The little man peered at them through narrowed lids. “They’re right. It is hug
e and also impossible for them to guarantee.” He pulled on a camel-colored trench coat. “I have to be in court.” He leaned over and with his mouth inches from Dalton’s ear, said, “Say nothing,” and left the room.
Kendall and Ross remained standing at the bed.
“You heard him. I have nothing to say.” Dalton turned away from them.
Kendall moved to face him, leaning over the bed. “I know you want to talk, Dalton. Tell me, are the girls buried on the grounds at the wedding place?”
Dalton closed his eyes.
“You may as well tell us. There are cadaver dogs out there now going over every inch of the grounds. We’re going to find them, with or without your help.”

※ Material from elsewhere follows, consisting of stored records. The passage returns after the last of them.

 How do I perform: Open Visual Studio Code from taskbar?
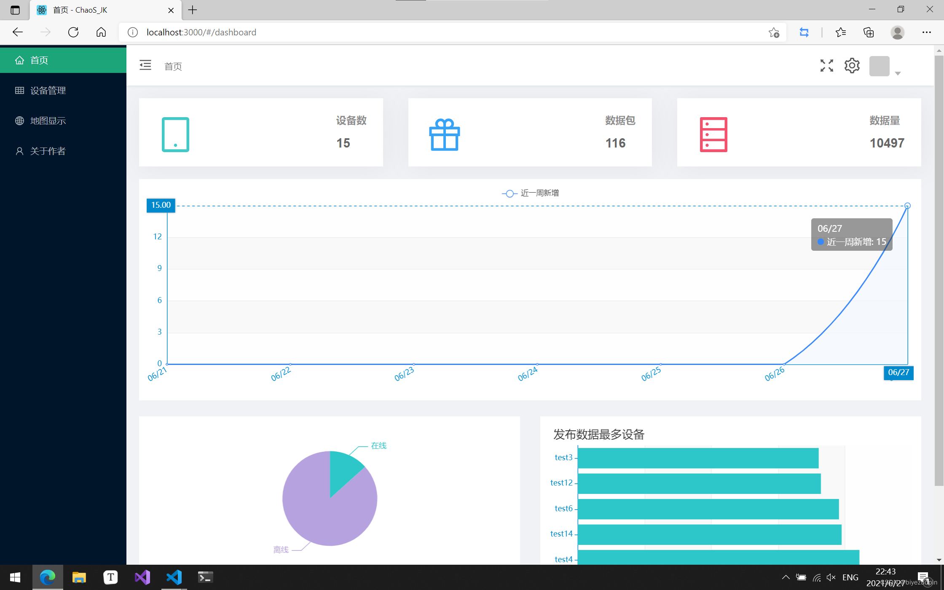click(x=174, y=577)
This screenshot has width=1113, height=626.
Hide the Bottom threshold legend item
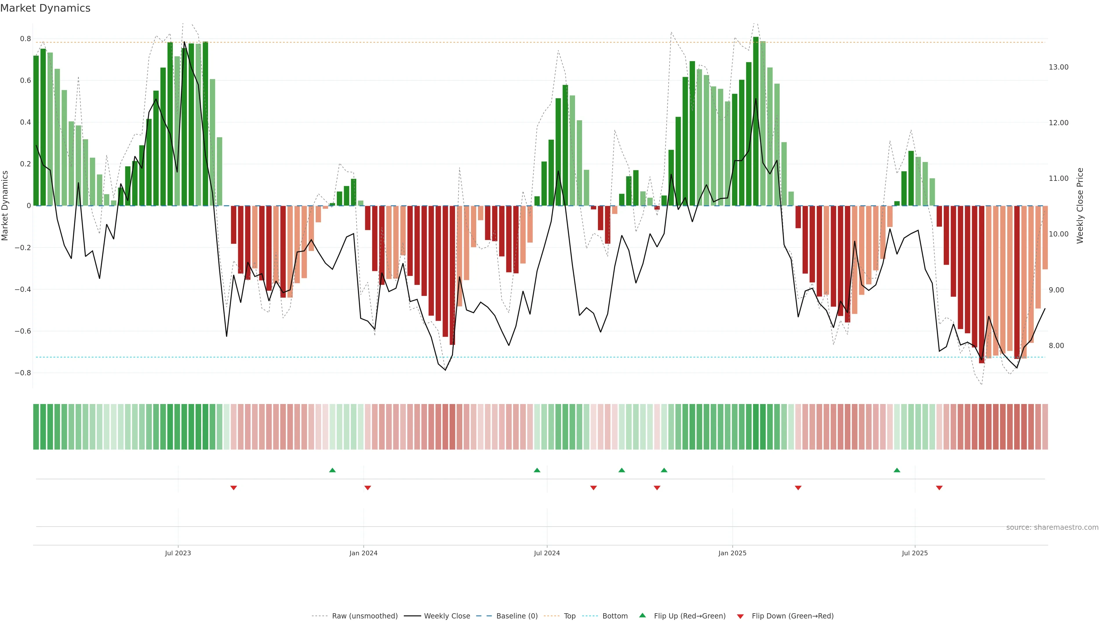tap(615, 616)
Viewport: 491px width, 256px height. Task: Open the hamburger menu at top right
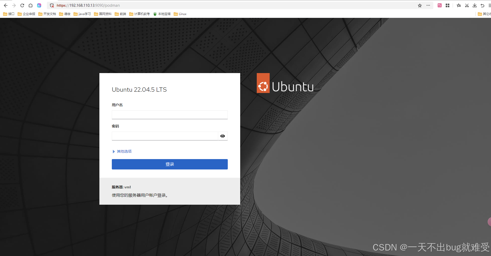point(489,5)
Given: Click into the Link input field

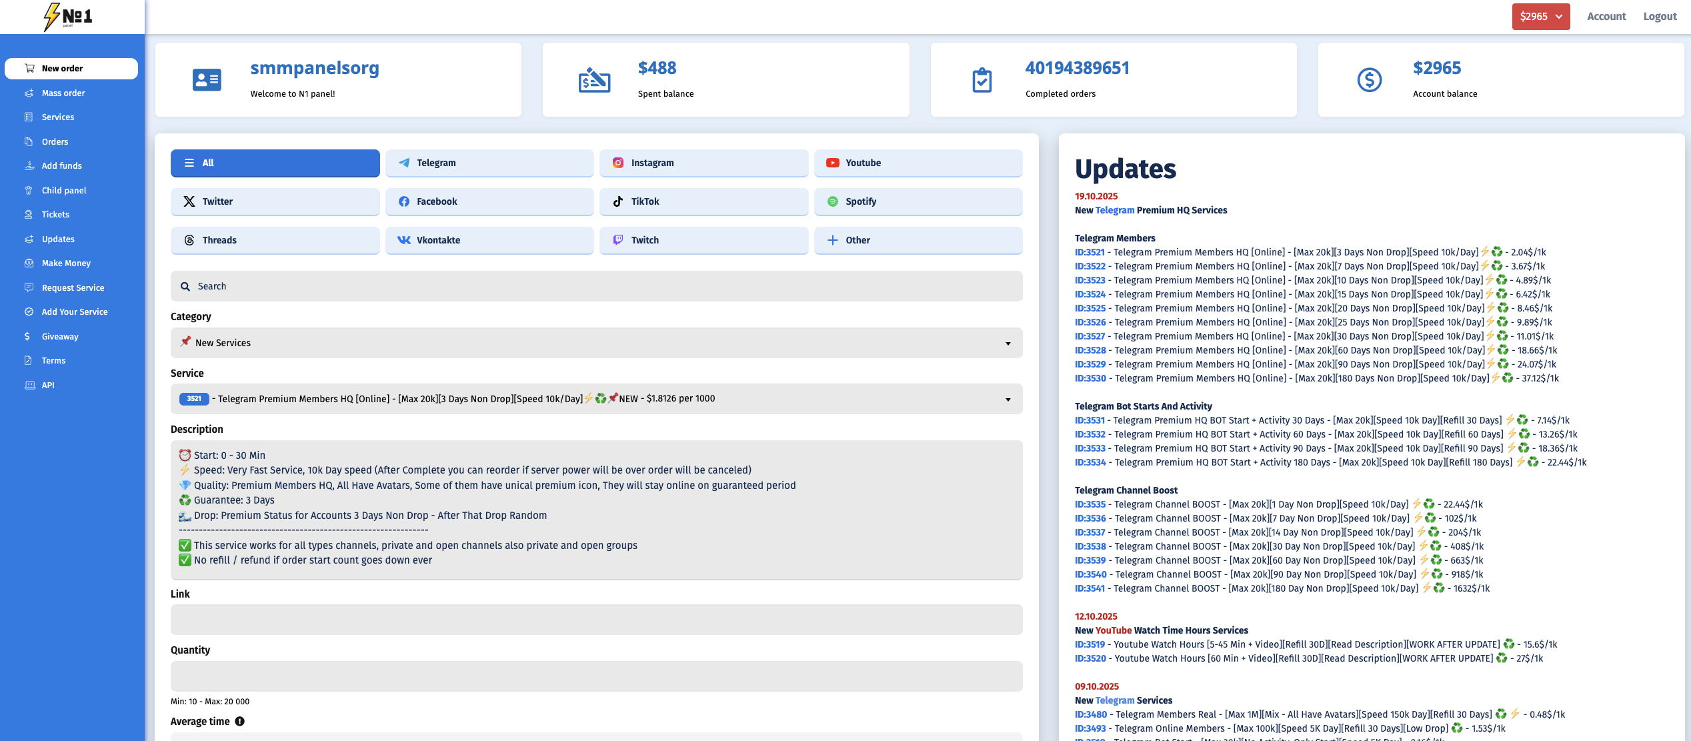Looking at the screenshot, I should tap(596, 620).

Kendall’s threat was a slight exaggeration, since the dog search was still in the planning stage. Dalton remained mute.
“All right. If you won’t talk, we’re going to bring your wife in again, lean on her to get her to come clean with us. If she’s helped you in any way, even just kept quiet about her suspicions, we’ll book her as an accessory.”

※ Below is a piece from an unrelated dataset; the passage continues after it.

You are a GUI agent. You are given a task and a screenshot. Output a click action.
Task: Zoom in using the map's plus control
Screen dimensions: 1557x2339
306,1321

“No! Leave Bev out of this. She has no idea—” Dalton broke off, apparently realizing he’d exposed his weakness. He rolled onto his good side and cranked up the bed. “Please. Let her be. Bev is the best thing that ever happened to me. I moved out of the house in Cooley because of her. I’ve lied to her for years about the place—even told her I sold it.”
“Sure,” Ross said. “Hard to sell a house with a slaughter shed on the property and auto graves in the pond.” Kendall jabbed him in the ribs. Dalton was talking now and annoying him might shut him down.
“The house is still in my stepfather’s name, that’s why I’ve been able to hide it from her. He’s in a nursing home. The worst one I could find. The son of a bitch treated me like chattel after my mother married him. I still have the scars to show for it; my back looks like a road map.”